I have a dataset of audios, and I have transformed these audios intro MFCCs plot like this one:
Now i want to feed my Neural network
import tensorflow as tf
import tensorflow.keras as tfk
import tensorflow.keras.layers as tfkl
cnn_model = tfk.Sequential(name='CNN_model')
cnn_model.add(tfkl.Conv1D(filters= 225, kernel_size= 11, padding='same', activation='relu', input_shape=(4500,9000, 3)))
cnn_model.add(tfkl.BatchNormalization())
cnn_model.add(tfkl.Bidirectional(tfkl.GRU(200, activation='relu', return_sequences=True, implementation=0)))
cnn_model.add(tfkl.Dropout(0.2))
cnn_model.add(tfkl.BatchNormalization())
cnn_model.add(tfkl.TimeDistributed(tfkl.Dense(20)))
cnn_model.add(tfkl.Dropout(0.2))
cnn_model.add(tfkl.Softmax())
cnn_model.compile(loss='mae', optimizer='Adam', metrics=['mae'])
cnn_model.summary()
I use a Conv1D because is the used layer in this kind of NN. But I don't know how to make the data transformation from image, to the input of the CNN. I have tried several transformations by my own, but just it didn't work.

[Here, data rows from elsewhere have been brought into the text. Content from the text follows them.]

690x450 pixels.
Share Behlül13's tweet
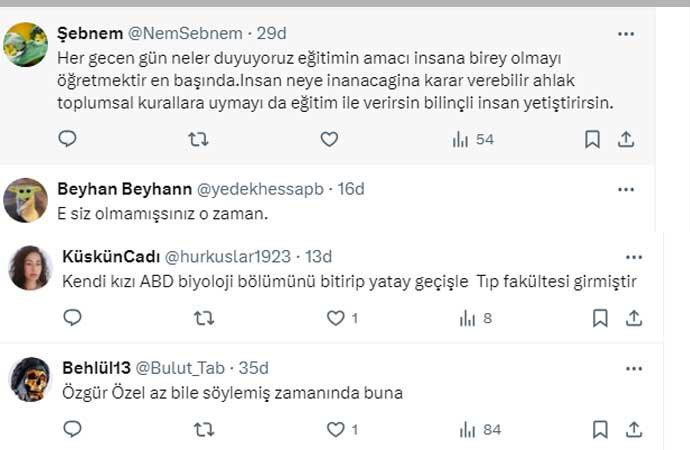coord(633,430)
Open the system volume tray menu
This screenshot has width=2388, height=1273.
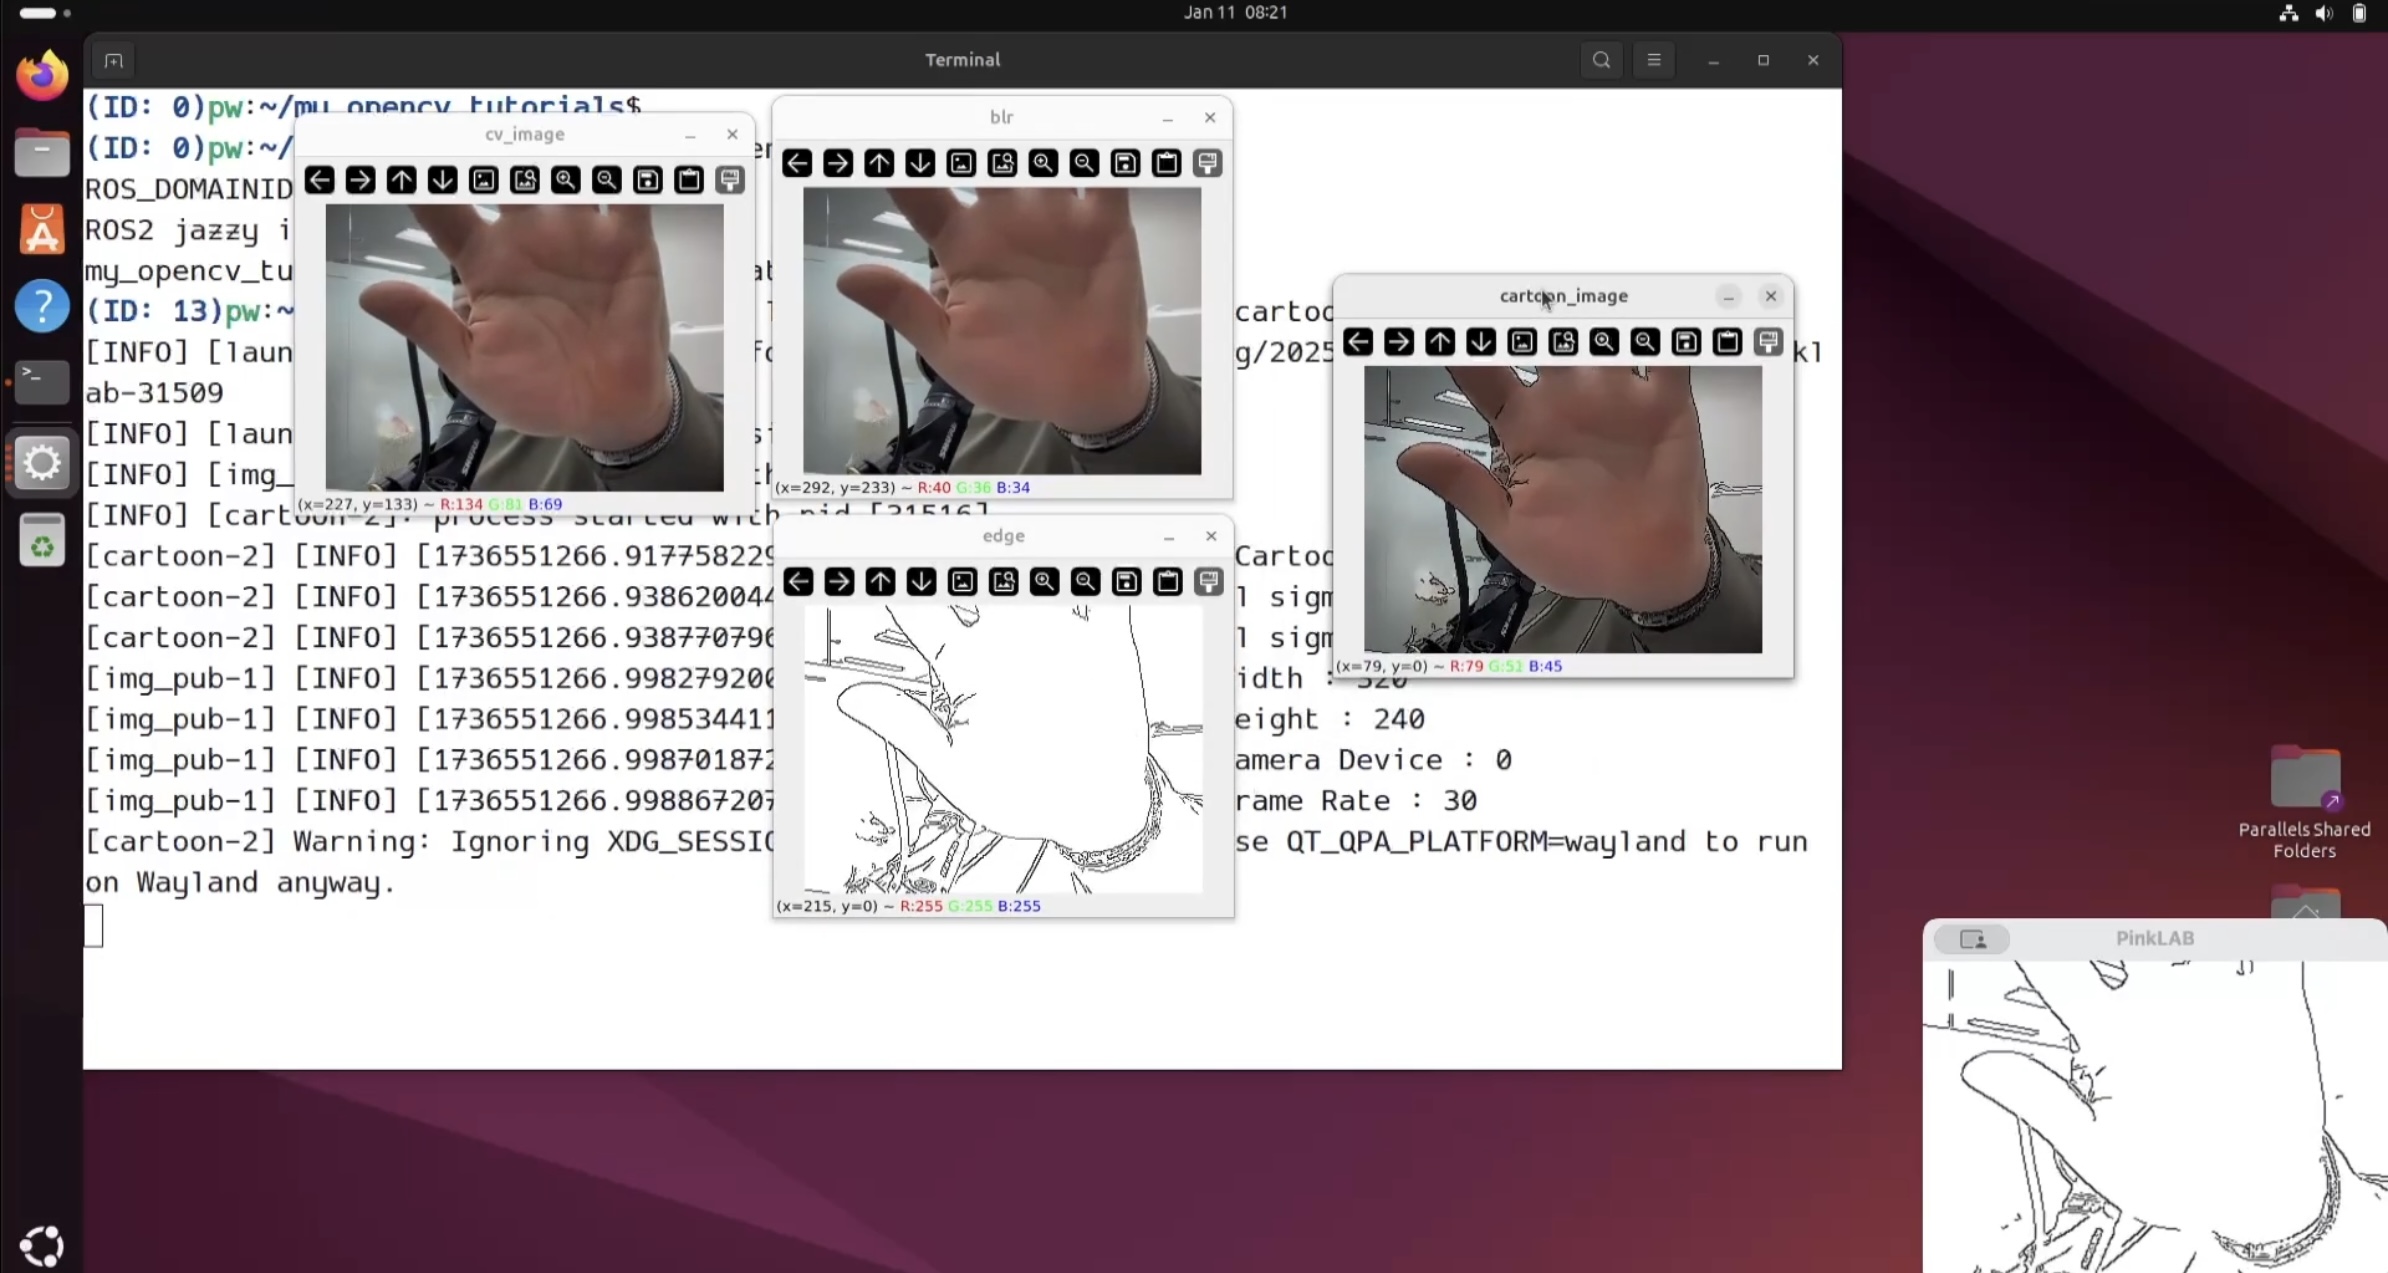pyautogui.click(x=2324, y=13)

As you can see in the picture below, i need to feed the first layer that is a Conv1D
but i can't because the shape of my image is (4500, 9000, 3)
. So basically, what i want to do, is transform this image in an input for a Conv1D
in the same way that in the image below.
This image represent 1 audio passed to the NN.

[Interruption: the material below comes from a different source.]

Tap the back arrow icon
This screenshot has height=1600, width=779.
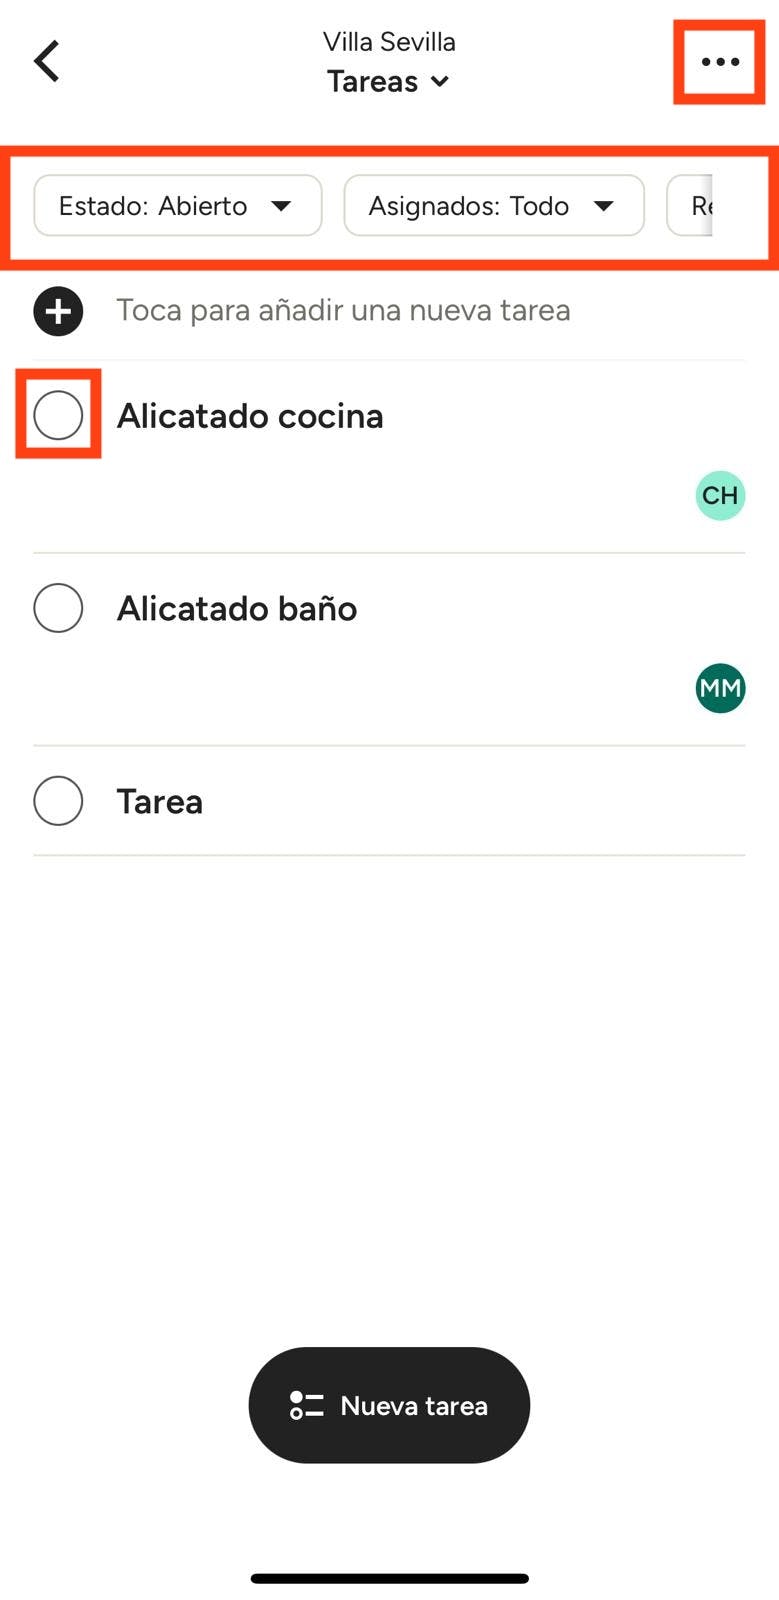click(x=47, y=61)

Obviously, when I pass one image with this shape to a Conv1D
layer, I have a ValueError
ValueError: Input 0 of layer conv1d_4 is incompatible with the layer: expected ndim=3, found ndim=4. Full shape received: [None, 4500, 9000, 3]
I pass my image into greyscale, but is not the method and I lost a valuable information.
I think you can convert the image into grayscale, but you risk losing a lot of valuable data.
The best possible approach is to reshape the MFCC spectogram. img.reshape(4500, 3 * 9000)
Example
# Sample data
>>> a
array([[[1, 1, 1],
[2, 2, 2]],
[[3, 3, 3],
[4, 4, 4]]])
>>> a.shape
(2, 2, 3)
# Reshaping data
>>> a.reshape(2, -1)
array([[1, 1, 1, 2, 2, 2],
[3, 3, 3, 4, 4, 4]])
# Or
>>> a.reshape(2, 6)
array([[1, 1, 1, 2, 2, 2],
[3, 3, 3, 4, 4, 4]])
I feel like you are not looking at this as a typical speech recognition problem. Because I find several strange choices in your approach.
If you look at librosa.feature.mfcc, this is what it says,
Returns: M:np.ndarray [shape=(n_mfcc, t)]
So as you can see, there are no channels here. There's the input dimension (n_mfcc
) and time dimension (t
). Therefore, you should be directly able to use Conv1D
without any preprocessing.
This is what the tail of your algorithm look like,
cnn_model.add(tfkl.TimeDistributed(tfkl.Dense(20)))
cnn_model.add(tfkl.Dropout(0.2))
cnn_model.add(tfkl.Softmax())
Personally, I haven't used people using dropout on the last layer. So I would get rid of that. Because dropout randomly switches of neurons. But you want all your output nodes on at any time.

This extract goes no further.